IMPROVED ON SNOW COVER EXTRACTION IN MOUNTAINOUS AREAS BASED ON MULTI-FACTOR NDSI DYNAMIC THRESHOLD
Keywords: Normalized difference snow index, Normalized difference forest snow index, Snow cover period, Snow cover underlying land type, dynamic threshold
Abstract. Snow cover is one of the most active elements of the cryosphere and plays an important role in the surface radiation budget and water balance. Optical satellite remote sensing has become an important tool for snow identification and monitoring. The Sentinel-2 A/B satellite has become an important data source for snow cover extraction because of its high radiation resolution, which reduces the problem of snow/ice saturation in remote sensing observations. The normalized differential snow cover index (NDSI) and the snow cover index considering the forest cover area (NDFSI) are important methods for snow cover extraction, but due to the strong spatial heterogeneity and fast change speed of snow cover in mountainous areas, using the classical fixed threshold method to extract snow cover will result in a large omission error.
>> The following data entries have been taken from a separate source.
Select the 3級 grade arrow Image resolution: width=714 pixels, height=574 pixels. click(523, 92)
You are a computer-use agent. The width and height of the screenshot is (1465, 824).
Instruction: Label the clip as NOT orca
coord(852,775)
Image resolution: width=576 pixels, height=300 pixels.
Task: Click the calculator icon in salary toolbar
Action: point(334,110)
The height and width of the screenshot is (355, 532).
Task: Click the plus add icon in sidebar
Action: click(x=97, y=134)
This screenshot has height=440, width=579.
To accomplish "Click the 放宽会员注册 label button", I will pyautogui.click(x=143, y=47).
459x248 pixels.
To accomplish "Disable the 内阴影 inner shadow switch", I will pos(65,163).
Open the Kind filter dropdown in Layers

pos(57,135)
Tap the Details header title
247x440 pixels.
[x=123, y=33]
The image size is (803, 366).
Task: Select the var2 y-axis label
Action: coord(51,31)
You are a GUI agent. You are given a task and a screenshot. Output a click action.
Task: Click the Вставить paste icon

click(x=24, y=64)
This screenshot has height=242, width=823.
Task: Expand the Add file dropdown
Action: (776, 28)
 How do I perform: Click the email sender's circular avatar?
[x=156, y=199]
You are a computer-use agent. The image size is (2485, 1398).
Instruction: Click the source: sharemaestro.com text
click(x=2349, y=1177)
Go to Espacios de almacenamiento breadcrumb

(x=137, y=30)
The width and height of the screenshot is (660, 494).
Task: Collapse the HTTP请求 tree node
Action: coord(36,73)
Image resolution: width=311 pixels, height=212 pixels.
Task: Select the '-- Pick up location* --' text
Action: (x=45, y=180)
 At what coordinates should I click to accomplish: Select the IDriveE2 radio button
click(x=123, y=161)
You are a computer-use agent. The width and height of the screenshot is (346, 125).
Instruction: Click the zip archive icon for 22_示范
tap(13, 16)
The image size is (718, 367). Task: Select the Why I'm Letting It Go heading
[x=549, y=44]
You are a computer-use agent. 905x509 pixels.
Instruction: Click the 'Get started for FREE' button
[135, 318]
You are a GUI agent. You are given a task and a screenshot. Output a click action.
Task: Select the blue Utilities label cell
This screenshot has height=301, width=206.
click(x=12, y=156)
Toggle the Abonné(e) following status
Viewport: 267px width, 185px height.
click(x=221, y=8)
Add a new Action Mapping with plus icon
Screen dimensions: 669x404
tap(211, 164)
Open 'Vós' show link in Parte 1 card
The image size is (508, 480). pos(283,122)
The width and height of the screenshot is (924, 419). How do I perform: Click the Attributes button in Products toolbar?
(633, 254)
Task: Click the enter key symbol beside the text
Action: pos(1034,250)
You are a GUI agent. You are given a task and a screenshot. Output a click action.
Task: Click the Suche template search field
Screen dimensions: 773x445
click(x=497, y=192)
In this paper, a dynamic threshold method is constructed by synthesizing the effects of the type of snow cover period, aspect and snow underlying land coverage type on the snow cover NDSI/NDFSI. Compared with the high-resolution GF-2 snow map results, the dynamic threshold method has higher accuracy in extracting snow cover, and the overall classification accuracy, omission error, commission error and Kappa coefficient are 97.70%, 0.20%, 11.17% and 0.93 respectively. The dynamic threshold method is used to extract snow cover in a snow cover period in the Babao River Basin. The snow cover rate in the basin fluctuates greatly with time, and the spatial distribution of snow cover is uneven, with more snow cover in mountainous areas and rapid changes in snow cover in river valleys.